For Iranian regime, deterrence may not be enough

Posted: September 04, 2012

There are few foreign-policy positions more silly than the assertion, without context, that "deterrence works." It is like saying air power works. It worked for Kosovo; it didn't work over North Vietnam.

It's like saying city-bombing works. It worked in Japan. It didn't in London.

The idea that some military technique "works" is meaningless. It depends on the time, circumstances, and adversaries.

Yet a school of American "realists" remains absolutist on deterrence and is increasingly annoyed with those troublesome Israelis who are risking regional war by threatening a preemptive strike to stop Iran from acquiring nuclear weapons. Don't they understand that their fears are grossly exaggerated? Didn't deterrence work for 40 years of Cold War?

Indeed, a few months ago, columnist Fareed Zakaria made that case by citing my writing in defense of deterrence in the early 1980s, at the time of the nuclear-freeze movement. And yet now, writes Zakaria, Krauthammer (along with others on the right) "has decided that deterrence is a lie."

Nonsense. What I have decided is that deterring Iran is fundamentally different from deterring the Soviet Union. You could rely on the latter, but not on the former.

The reasons are obvious:

1. The nature of the regime.

Did the Soviet Union ever deploy a suicide bomber? For Iran, as for other jihadists, suicide bombing is routine. Hence the trail of self-immolation from the 1983 Marine barracks attack in Beirut to the Bulgaria bombing last month. Iran's regime rules in the name of a fundamentalist religion for whom the hereafter offers the ultimate rewards. For atheist Soviet communists, such thinking was an opiate-laced fairy tale.

For all its global aspirations, the Soviet Union was intensely nationalist. The Islamic Republic sees itself as an instrument of its own brand of Shiite millenarianism - of the messianic return of the "hidden Imam."

It's one thing to live in a state of mutual assured destruction with Stalin or Brezhnev, leaders of a philosophically materialist, historically grounded, deeply here-and-now regime. It's quite another to be in that situation with apocalyptic clerics.

The classic formulation comes from al-Qaeda: "You love life, and we love death." Try deterring that.

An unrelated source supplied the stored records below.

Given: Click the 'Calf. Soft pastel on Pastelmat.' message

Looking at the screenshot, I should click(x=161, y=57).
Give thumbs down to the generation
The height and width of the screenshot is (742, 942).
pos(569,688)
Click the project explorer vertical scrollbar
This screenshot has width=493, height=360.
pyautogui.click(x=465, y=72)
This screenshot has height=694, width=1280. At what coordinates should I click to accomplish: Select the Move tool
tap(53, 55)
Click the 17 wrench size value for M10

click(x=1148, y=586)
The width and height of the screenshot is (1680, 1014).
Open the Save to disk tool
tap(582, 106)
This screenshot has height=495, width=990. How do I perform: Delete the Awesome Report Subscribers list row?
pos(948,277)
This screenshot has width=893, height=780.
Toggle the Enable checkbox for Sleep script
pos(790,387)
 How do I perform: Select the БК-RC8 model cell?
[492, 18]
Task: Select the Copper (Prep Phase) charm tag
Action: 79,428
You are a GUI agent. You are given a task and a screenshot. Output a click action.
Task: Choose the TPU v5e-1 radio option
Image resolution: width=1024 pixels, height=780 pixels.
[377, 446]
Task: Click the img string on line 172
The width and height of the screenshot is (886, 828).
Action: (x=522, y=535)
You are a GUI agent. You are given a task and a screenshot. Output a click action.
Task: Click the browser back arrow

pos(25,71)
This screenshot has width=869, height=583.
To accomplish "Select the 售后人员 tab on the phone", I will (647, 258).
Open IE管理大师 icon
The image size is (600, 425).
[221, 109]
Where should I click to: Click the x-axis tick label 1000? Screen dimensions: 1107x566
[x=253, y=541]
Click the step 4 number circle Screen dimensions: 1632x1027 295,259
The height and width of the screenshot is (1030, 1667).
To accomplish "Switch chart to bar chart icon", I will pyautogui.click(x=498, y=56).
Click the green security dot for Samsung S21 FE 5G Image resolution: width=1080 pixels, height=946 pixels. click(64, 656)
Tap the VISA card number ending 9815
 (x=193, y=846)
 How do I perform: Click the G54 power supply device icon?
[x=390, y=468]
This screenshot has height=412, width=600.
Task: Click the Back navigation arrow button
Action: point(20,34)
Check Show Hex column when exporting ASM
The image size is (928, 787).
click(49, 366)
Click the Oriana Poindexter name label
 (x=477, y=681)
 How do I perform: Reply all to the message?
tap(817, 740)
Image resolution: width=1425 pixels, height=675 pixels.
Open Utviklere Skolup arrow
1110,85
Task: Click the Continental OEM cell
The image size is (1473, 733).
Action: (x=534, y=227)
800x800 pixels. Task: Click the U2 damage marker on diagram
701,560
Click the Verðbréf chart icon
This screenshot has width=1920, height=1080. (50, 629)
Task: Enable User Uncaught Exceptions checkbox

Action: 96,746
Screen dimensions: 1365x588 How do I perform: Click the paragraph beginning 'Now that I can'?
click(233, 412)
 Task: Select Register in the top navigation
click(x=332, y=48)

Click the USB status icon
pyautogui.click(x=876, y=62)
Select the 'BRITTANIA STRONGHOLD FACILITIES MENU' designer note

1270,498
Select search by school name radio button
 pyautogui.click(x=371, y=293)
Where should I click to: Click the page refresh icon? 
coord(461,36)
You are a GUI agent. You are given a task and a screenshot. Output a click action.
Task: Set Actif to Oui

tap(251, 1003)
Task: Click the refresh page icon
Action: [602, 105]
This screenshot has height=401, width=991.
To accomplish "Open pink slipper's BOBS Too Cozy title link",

2. The nature of the grievance.

The Soviet quarrel with America was ideological. Iran's quarrel with Israel is existential.

The Soviets never proclaimed a desire to annihilate the American people. For Iran, the very existence of a Jewish state on Muslim land is a crime, an abomination, a cancer with which no negotiation, no coexistence, no accommodation is possible.

3. The nature of the target.

America is a nation of 300 million; Israel, eight million. America is a continental nation; Israel, a speck on the map, at one point eight miles wide.

Israel is a one-bomb country. Its territory is so tiny, its population so concentrated, that, as former Iranian President Akbar Hashemi Rafsanjani famously said, "application of an atomic bomb would not leave anything in Israel, but the same thing would just produce damages in the Muslim world."

In the Cold War, both sides knew a nuclear war would destroy them mutually. The mullahs have thought the unthinkable to a different conclusion.

They know about the Israeli arsenal. They also know, as Rafsanjani said, that in any exchange, Israel would be destroyed instantly and forever, whereas the ummah - the Muslim world of 1.8 billion whose redemption is the ultimate purpose of the Iranian revolution - would survive damaged but almost entirely intact.

This doesn't mean the mullahs will necessarily risk terrible carnage to destroy Israel. But it does mean the blithe assurance to the contrary - because the Soviets never struck first - is nonsense. The mullahs have a radically different worldview, grievance, and calculation of the consequences.

The confident belief that they are like the Soviets is a fantasy. That's why Israel is contemplating a preemptive strike. Israel refuses to trust its very existence to the convenient theories of comfortable analysts living 6,000 miles from its ground zero.


Charles Krauthammer is a Washington Post columnist.